Verzoeker heeft verder aangevoerd dat de gemeente Amsterdam het wel goed doet en inkomsten uit de verhuur van de eigen woning wel als vermogen ziet. De Raad vat dit op als een beroep op het gelijkheidsbeginsel. Dit beroep gaat al niet op omdat verzoeker zijn stelling niet heeft onderbouwd. Het is aan de betrokkene die stelt dat hij niet gelijk is behandeld als een ander in dezelfde situatie om aannemelijk te maken dat sprake is van het ongelijk behandelen van gelijke gevallen en dat heeft verzoeker niet gedaan. De enkele stelling dat de gemeente Amsterdam het wel goed doet levert geen feit of omstandigheid op als bedoeld in 2.2. [7]
2.7.
Uit 2.5 en 2.6 volgt dat verzoeker geen feiten of omstandigheden heeft aangevoerd als bedoeld in 2.2. Omdat bovendien meer dan één jaar is verstreken sinds de openbaarmaking van uitspraak I, wordt het verzoek – gelet op 2.3 en 2.4 – niet-ontvankelijk verklaard.

Conclusie en gevolgen

3. Het verzoek om herziening is dus niet-ontvankelijk. Dat betekent dat uitspraak I en daarmee ook de afwijzing van de aanvraag om bijstand in stand blijven.
4. Verzoeker krijgt daarom het griffierecht niet terug.
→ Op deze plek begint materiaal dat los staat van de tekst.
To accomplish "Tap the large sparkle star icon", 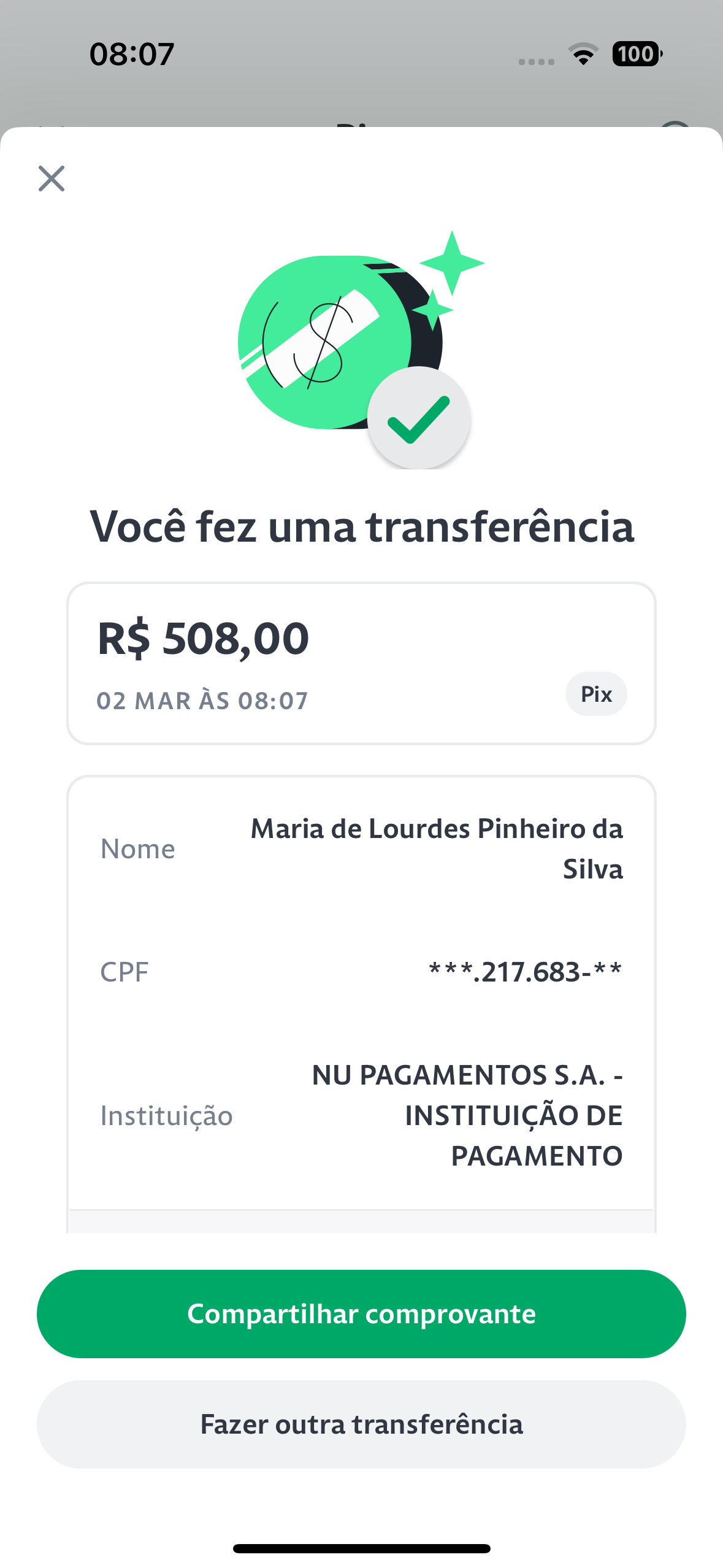I will pos(452,263).
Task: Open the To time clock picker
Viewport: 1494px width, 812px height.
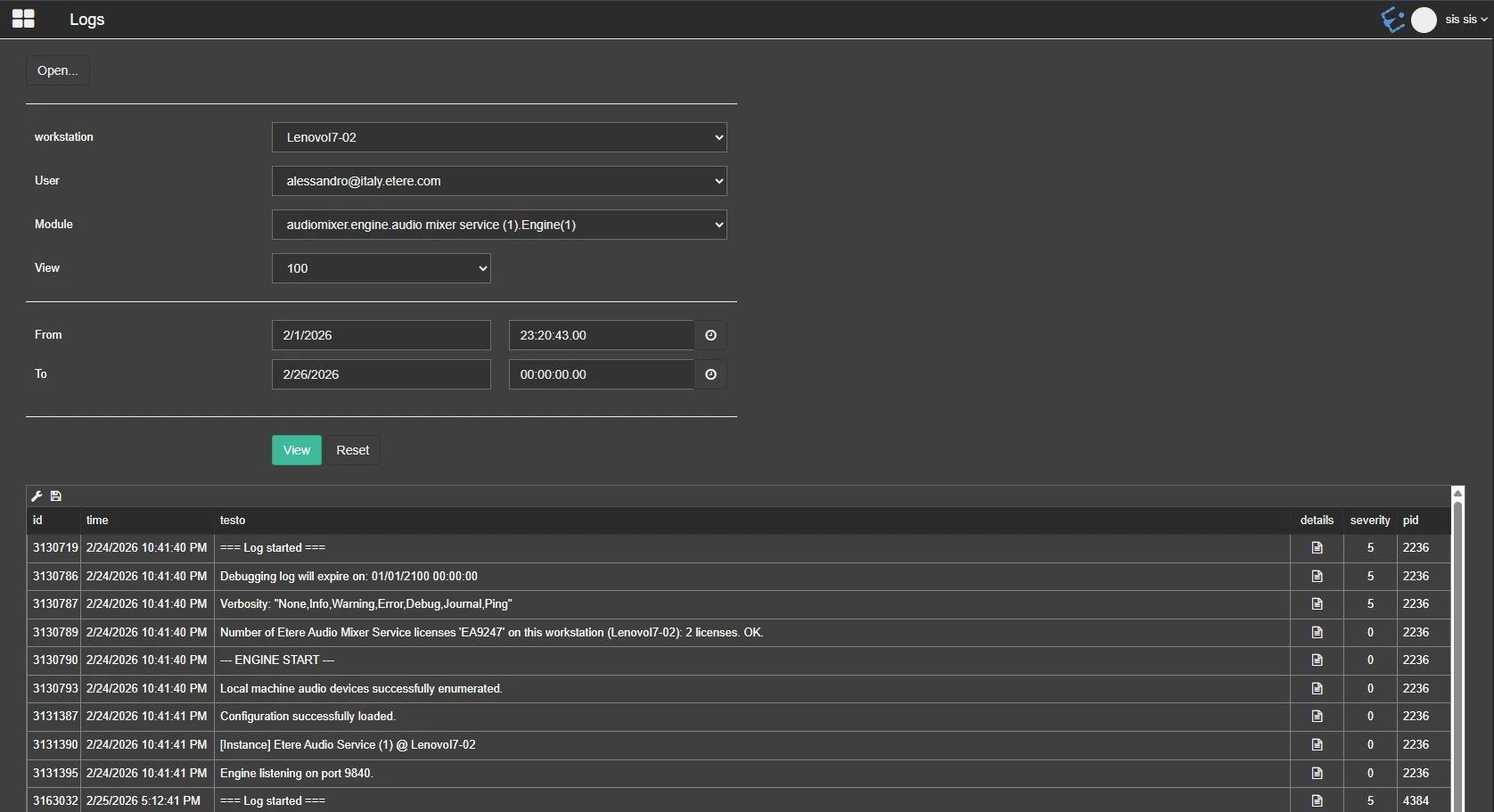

Hij krijgt ook geen vergoeding van zijn proceskosten.

BESLISSING

De Centrale Raad van Beroep verklaart het verzoek om herziening niet-ontvankelijk.
Deze uitspraak is gedaan door P.W. van Straalen, in tegenwoordigheid van N.B. Yalçınkaya als griffier. De beslissing is uitgesproken in het openbaar op 31 oktober 2023.
(getekend) P.W. van Straalen
(getekend) N.B. Yalçınkaya
Bijlage: voor deze uitspraak belangrijke wettelijke regels
Artikel 8:119 van de Awb
1. De bestuursrechter kan op verzoek van een partij een onherroepelijk geworden uitspraak herzien op grond van feiten of omstandigheden die:
a. hebben plaatsgevonden vóór de uitspraak,
b. bij de indiener van het verzoekschrift vóór de uitspraak niet bekend waren en redelijkerwijs niet bekend konden zijn, en
c. waren zij bij de bestuursrechter eerder bekend geweest, tot een andere uitspraak zouden hebben kunnen leiden.
2. Hoofdstuk 6, titel 8.1, met uitzondering van afdeling 8.1.1 en artikel 8:13, titel 8.2, met uitzondering van artikel 8:41, tweede lid, titel 8.3 en titel 8.5, met uitzondering van artikel 8:109, zijn voor zover nodig van overeenkomstige toepassing.
(…)
4. Als de uitspraak wordt herzien, betaalt de griffier het griffierecht terug.

Voetnoten

5.Zie bijvoorbeeld de uitspraak van 21 november 2017, ECLI:NL:CRVB:2017:4060.
6.Zie bijvoorbeeld de uitspraak van 4 oktober 2003, ECLI:NL:CRVB:2003:AN7982.
7.Vergelijk de uitspraak van 18 januari 2018, ECLI:NL:CRVB:2018:147.